Philip was teachable in that he responded to what he felt led by God to do.  The Ethiopian was teachable in that he was not shy to seek help when it applied to growing himself by expanding his understanding beyond what he already knew.  You can only start there if you are willing to admit you don’t know everything.  Although he held a position of great responsibility and stature, he still was teachable. Look at the record of this interaction.

“Now an angel of the Lord said to Philip, “Go south to the road—the desert road—that goes down from Jerusalem to Gaza.” So he started out, and on his way he met an Ethiopian eunuch, an important official in charge of all the treasury of the Kandake (which means “queen of the Ethiopians”). This man had gone to Jerusalem to worship, and on his way home was sitting in his chariot reading the Book of Isaiah the prophet.

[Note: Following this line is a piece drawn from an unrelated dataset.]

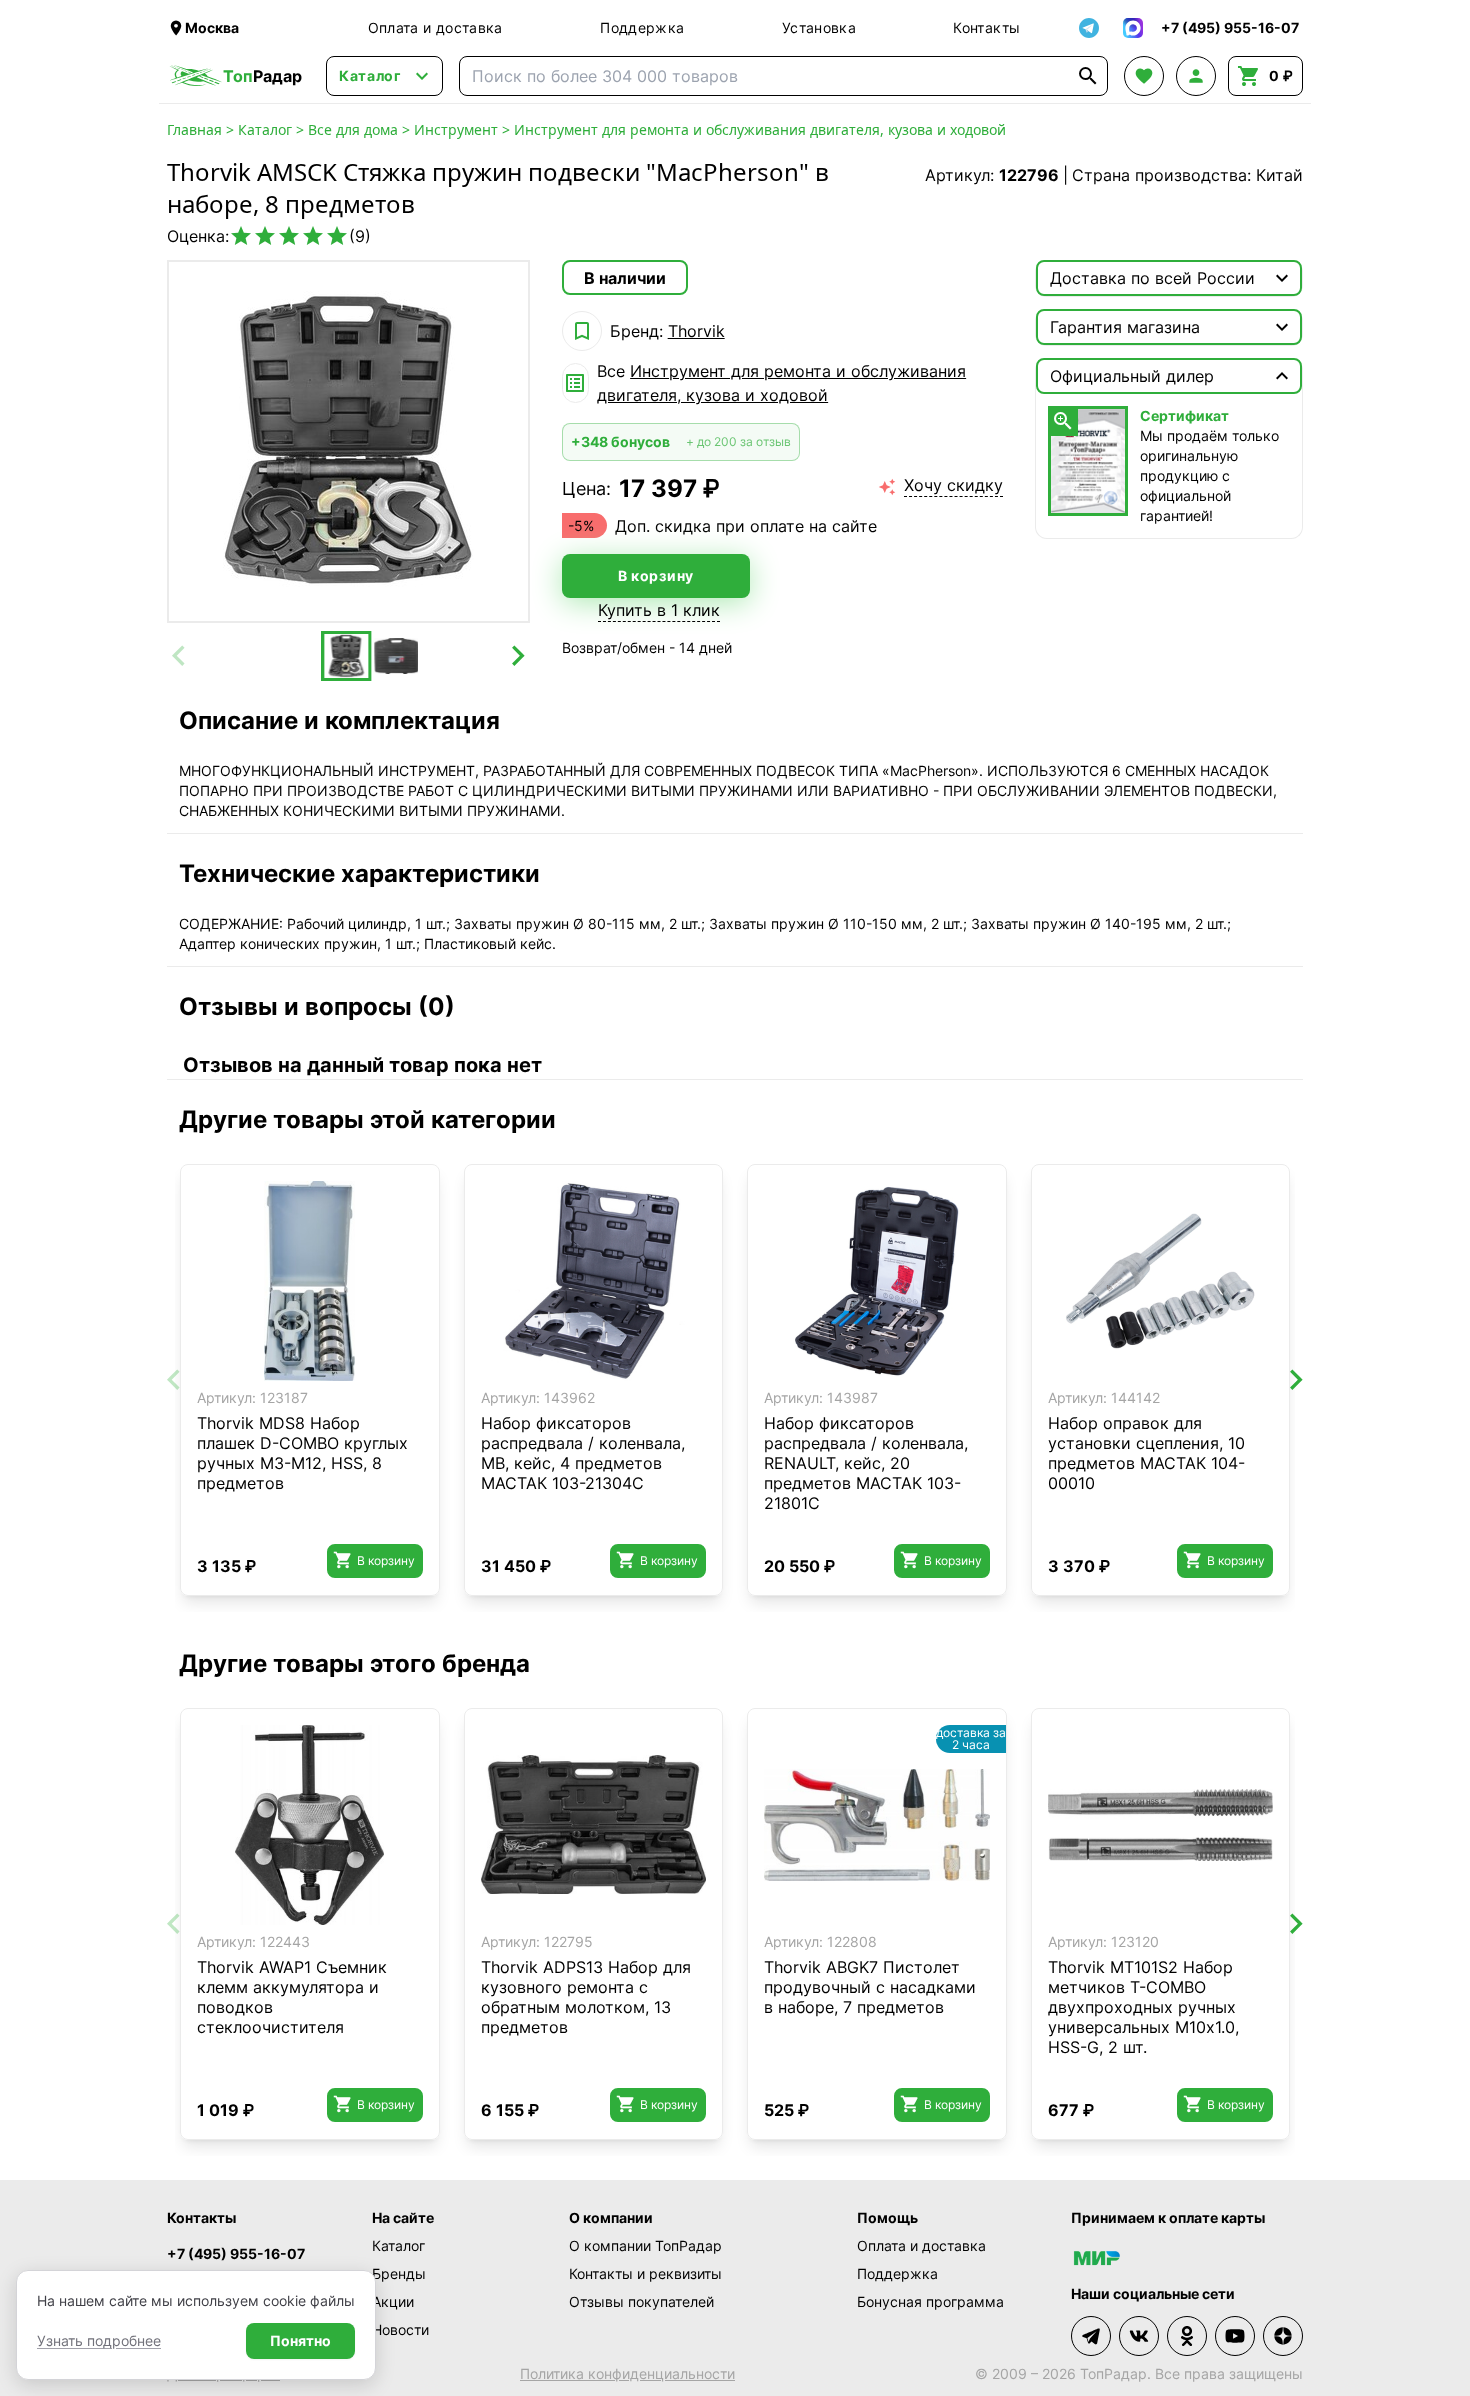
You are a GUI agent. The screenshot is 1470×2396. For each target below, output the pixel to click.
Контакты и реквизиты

The Spirit told Philip, “Go to that chariot and stay near it.” Then Philip ran up to the chariot and heard the man reading Isaiah the prophet. “Do you understand what you are reading?” Philip asked.  “How can I,” he said, “unless someone explains it to me?” So he invited Philip to come up and sit with him.”


Philip was content to take the next step, and then the next step, without fully knowing or understanding where it was going to lead him.  Teachable.  He was instructed to go down to the desert road and was given no further instruction.  So he started out and headed where he was instructed to go.  It was then that he encountered the “important” government official from Ethiopia.  If Philip had paused to see what the next several steps were to be, he would have altogether missed the Ethiopian.  He was willing to take action.  It was only after he crossed paths with the Ethiopian that he received his next step.  “Go to that chariot and stay near it.”  That is literally all he was instructed to do and he acted on it.  It had to be awkward.  Philip must have thought “I don’t know this guy.”  The Ethiopian was probably wondering who this strange guy was stalking his chariot.  But it led to the next step for both of them.  Philip heard the official reading, and asked if he understood what he was reading.  There’s a lot there to consider.  This wasn’t happenstance.  This wasn’t luck.  This was preparation meeting opportunity.  Philip’s teachable spirit had prepared him and positioned him for this life-changing moment.  Life-changing for him and the Ethiopian.  The did not know each other prior to this, but having a teachable spirit left them both open to traveling and talking with one another.  The government official, possessing a teachable spirit as well, admitted he didn’t understand and would need assistance to expand his understanding.  No shame in that.  He didn’t assume to know it all and was not embarrassed to solicit help when needed.  The mark of a great leader.  Philip offered a solution to his problem and joined him on his chariot.  Both men were changed as a result.  Immediately, Philip went from walking to riding in style on this chariot.  Subsequently, the Ethiopian had a life-changing experience simply by being teachable.

Whether you relate to Philip in this story or the “important” government official, a couple of things are certain…none of us know it all and we all have room to grow.  So, the question still remains…do you have a teachable spirit?

If I can help any of you in any way, please don’t hesitate to reach out.  Growth doesn’t come looking for you—you have to go and find it. That means being willing to step outside yourself by asking questions of the people and situations that surround you.  By adapting a teachable spirit, we prepare and position ourselves for opportunity that we would miss otherwise. When we’re willing to seek out and learn lessons from others, from experience, and from reflection, then we’re able to increase our capacity for growth.